A grim, if not unexpected reminder of California's drought now settling into its fourth year: the federal Central Valley Project has announced steep cutbacks in supplies it will deliver this year, with Central Valley farmers among the hardest hit.

The State Water Project, the other, slightly smaller of the two massive aquaduct systems that moves water around the state, announced similar bad news last month.

Central Valley Project managers said Friday they probably won't deliver any supplies to farmers in the system who don't have senior water rights, which is to say mostly corporate landowners who are guaranteed first dibs under decades old federal compacts. That means, barring significant rain and snow during what's left of the rainy season, most valley farmers will be stuck with zero allocation from the feds for the second year in a row.
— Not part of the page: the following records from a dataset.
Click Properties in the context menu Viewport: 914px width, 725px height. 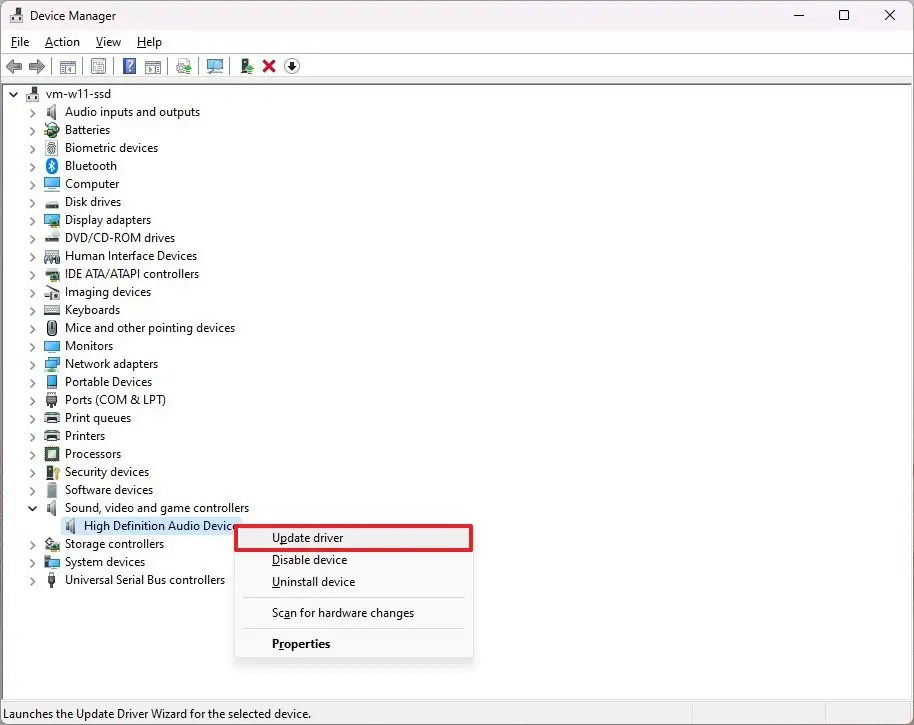pos(301,644)
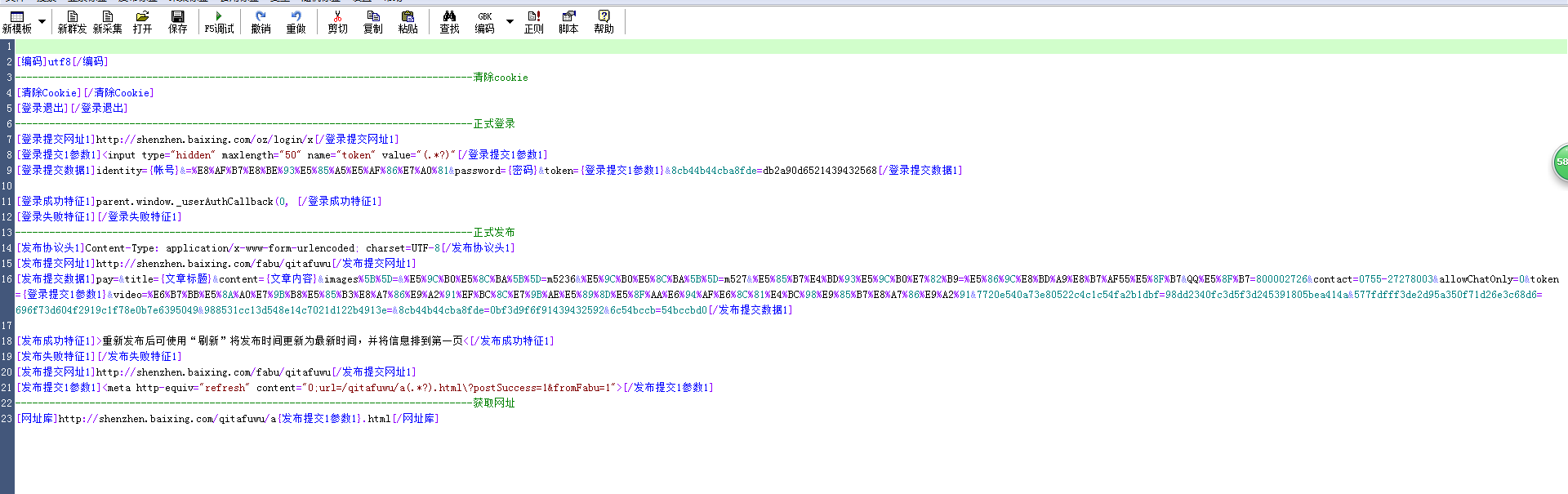The width and height of the screenshot is (1568, 494).
Task: Create a new 新群发 mass-send document
Action: tap(72, 21)
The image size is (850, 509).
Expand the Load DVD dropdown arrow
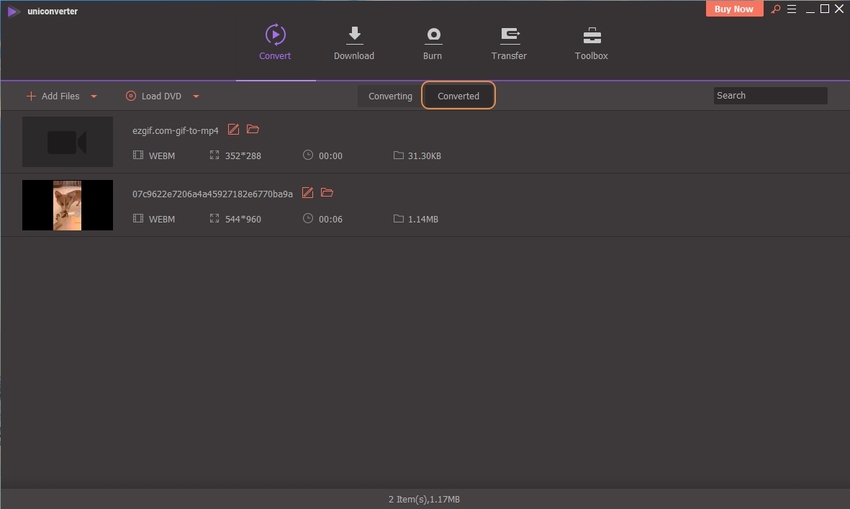click(196, 97)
The dire outlook also portends likely water rationing along with rate hikes for many residential users whose water, or at least part of it, depends on the Central Valley Project. (San Francisco is an exception, since its water is piped from Yosemite's Hetch Hetchy Reservoir.)

From the LA Times:

Moreover, the zero allocation doesn't apply to farmers in the Sacramento and San Joaquin valleys who have historic water rights that the government must honor before they dole out supplies to everyone else. The bureau expects to send those farmers 75% of their sizable contract amounts, or a total of about 2.6 million acre-feet.

"We have quite a few buckets to fill before we can start making water available" to growers who lack senior rights, said Ron Milligan, CVP operations chief.

Cities supplied by the project will get at least a quarter of their typical deliveries, and federal wildlife refuges will probably get 75% of normal deliveries.

All told, officials estimated that the project would deliver about half the water it does in a typical year.

But for many Central Valley growers, 2015 is looking worse than last year, when they left between 400,000 and 500,000 acres unplanted for lack of water, dealing a $2-billion blow to the state's agricultural sector.